Tekst: Jacco Stijkel
Eind augustus 2018 verscheen Pauls boek ‘Oorspronkelijk, overwegingen bij schepping en evolutie’. “Mensen vragen regelmatig hoe lang ik aan het boek heb gewerkt. Eigenlijk twee jaar, maar ik ben al vijftig jaar met dit onderwerp bezig. Ik kom uit een orthodox milieu en op de middelbare school kwam ik voor het eerst echt andere zienswijzen tegen. De vragen rond geloof en wetenschap fascineerden mij. Ik was zeventien toen ik Theologie ging studeren aan de Rijksuniversiteit Leiden.
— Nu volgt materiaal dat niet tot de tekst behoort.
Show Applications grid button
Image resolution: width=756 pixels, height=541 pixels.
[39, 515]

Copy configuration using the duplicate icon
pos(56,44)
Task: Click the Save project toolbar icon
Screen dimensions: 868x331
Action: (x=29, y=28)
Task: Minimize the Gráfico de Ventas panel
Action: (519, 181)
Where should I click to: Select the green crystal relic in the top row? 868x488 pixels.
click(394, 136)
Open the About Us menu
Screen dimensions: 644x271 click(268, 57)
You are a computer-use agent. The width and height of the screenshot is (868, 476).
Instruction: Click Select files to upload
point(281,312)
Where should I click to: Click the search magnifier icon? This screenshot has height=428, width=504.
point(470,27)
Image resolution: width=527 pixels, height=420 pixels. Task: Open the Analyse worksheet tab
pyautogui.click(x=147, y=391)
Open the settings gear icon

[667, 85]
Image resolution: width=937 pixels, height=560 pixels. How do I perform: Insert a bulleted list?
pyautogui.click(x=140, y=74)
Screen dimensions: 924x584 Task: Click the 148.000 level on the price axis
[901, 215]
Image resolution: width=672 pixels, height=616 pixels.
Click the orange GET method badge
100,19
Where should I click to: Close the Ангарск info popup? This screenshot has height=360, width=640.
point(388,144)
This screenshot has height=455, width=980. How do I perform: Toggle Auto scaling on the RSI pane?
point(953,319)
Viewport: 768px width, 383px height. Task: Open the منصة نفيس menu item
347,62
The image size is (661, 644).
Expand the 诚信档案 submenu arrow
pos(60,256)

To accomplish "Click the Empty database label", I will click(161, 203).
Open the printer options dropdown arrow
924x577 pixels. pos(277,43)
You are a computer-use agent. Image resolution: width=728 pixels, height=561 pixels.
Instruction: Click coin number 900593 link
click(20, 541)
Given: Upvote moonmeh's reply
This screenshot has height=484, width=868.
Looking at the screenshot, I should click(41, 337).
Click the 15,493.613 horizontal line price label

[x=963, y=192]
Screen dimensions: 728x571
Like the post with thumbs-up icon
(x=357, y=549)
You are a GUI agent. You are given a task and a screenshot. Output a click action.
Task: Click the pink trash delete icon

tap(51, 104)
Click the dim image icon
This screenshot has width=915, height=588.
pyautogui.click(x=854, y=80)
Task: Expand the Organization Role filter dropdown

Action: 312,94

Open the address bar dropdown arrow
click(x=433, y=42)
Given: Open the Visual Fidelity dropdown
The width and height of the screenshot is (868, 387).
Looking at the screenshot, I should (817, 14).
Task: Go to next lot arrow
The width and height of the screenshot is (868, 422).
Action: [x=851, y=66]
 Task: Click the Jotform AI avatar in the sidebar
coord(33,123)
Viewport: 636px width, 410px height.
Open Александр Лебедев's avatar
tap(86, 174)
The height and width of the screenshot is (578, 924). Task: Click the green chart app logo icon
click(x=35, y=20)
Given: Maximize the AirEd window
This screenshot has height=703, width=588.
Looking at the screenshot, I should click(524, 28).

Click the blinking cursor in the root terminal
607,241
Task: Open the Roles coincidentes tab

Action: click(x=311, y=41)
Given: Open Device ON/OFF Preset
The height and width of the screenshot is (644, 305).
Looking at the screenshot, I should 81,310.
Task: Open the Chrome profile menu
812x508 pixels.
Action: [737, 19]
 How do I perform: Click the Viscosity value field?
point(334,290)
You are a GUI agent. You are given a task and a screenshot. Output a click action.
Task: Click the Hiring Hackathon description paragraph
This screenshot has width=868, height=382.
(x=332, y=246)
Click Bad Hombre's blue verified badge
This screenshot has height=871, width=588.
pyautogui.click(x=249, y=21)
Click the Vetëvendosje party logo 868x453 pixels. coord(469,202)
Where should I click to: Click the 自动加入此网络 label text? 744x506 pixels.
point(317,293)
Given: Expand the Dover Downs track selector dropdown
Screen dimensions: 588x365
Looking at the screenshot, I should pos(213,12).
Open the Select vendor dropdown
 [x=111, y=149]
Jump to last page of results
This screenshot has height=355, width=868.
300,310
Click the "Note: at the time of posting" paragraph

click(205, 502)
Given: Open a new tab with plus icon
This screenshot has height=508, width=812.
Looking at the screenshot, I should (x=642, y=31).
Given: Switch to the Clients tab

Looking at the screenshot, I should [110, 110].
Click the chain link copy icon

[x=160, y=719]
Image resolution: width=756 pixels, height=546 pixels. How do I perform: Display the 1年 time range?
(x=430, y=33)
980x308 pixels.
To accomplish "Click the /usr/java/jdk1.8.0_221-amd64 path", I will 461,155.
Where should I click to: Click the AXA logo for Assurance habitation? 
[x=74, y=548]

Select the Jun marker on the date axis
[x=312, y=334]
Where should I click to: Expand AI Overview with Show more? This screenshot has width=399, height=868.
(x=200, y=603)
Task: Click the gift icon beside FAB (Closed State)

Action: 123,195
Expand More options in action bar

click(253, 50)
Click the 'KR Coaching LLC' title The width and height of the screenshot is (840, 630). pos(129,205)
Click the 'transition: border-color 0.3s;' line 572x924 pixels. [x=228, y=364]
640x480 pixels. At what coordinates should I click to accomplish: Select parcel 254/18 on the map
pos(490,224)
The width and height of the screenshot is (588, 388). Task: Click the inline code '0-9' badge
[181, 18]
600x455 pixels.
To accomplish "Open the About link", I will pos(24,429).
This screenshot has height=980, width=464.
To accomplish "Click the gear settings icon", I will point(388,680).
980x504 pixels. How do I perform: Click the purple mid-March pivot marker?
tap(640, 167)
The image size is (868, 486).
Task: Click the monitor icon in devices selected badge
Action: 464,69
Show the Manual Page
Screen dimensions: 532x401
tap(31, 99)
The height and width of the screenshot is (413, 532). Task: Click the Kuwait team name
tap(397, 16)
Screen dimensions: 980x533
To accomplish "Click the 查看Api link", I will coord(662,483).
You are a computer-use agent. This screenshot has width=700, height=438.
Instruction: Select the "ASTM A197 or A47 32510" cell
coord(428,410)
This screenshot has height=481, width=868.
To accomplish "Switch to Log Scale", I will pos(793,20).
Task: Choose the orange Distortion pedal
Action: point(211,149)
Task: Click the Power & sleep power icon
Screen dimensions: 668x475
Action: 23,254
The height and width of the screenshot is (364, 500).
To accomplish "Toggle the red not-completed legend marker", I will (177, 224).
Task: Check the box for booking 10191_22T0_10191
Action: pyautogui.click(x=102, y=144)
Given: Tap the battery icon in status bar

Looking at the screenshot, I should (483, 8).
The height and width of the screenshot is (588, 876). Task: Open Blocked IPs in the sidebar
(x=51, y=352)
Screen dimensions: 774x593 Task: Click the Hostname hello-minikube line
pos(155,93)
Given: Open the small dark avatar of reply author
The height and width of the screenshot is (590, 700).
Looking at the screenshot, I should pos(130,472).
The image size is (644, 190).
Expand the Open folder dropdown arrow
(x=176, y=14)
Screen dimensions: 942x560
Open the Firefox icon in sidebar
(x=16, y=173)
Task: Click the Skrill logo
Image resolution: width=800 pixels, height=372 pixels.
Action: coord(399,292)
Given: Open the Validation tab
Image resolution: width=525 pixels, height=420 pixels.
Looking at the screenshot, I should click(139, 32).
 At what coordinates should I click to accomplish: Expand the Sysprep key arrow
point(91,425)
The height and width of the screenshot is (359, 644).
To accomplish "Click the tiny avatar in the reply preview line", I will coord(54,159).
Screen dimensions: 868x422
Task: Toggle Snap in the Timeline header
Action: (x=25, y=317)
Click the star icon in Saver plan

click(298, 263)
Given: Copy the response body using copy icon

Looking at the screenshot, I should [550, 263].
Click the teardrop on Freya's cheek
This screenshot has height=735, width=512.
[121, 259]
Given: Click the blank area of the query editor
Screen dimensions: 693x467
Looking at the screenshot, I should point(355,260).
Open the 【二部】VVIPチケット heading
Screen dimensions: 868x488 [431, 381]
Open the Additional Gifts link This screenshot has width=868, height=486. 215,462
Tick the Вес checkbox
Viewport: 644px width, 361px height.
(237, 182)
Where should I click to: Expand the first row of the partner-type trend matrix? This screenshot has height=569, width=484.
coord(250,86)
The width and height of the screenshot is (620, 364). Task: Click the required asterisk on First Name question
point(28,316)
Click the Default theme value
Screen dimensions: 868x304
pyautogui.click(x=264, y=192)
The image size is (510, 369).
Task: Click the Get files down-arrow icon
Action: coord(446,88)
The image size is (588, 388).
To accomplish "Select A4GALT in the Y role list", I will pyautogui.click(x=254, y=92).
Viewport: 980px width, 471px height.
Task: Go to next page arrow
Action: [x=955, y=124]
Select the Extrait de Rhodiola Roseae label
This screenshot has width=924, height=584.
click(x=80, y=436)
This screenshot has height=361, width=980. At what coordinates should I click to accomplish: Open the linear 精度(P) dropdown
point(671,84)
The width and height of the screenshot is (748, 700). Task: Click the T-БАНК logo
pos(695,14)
Op die universiteit waren de evolutietheorie en Schriftkritiek volkomen geaccepteerd. Persoonlijk geloof en wetenschap waren strikt gescheiden werelden. Ik kwam erdoor in verwarring: als de evolutietheorie waar is, wat zegt dat dan over bijvoorbeeld de betrouwbaarheid van de Bijbel? En: wie is God? Vanwege zulke vragen ben ik mij steeds meer op de Bijbeluitleg gaan richten..”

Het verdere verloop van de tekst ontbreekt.